Part of a data file
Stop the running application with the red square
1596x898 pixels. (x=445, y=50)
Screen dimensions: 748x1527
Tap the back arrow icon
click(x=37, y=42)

- EXERCISE:
Copy out every line of the listing above, word for word.

- SOLUTION FOR THIS PROBLEM:
Stop the running application with the red square
1596x898 pixels. (x=445, y=50)
Screen dimensions: 748x1527
Tap the back arrow icon
click(x=37, y=42)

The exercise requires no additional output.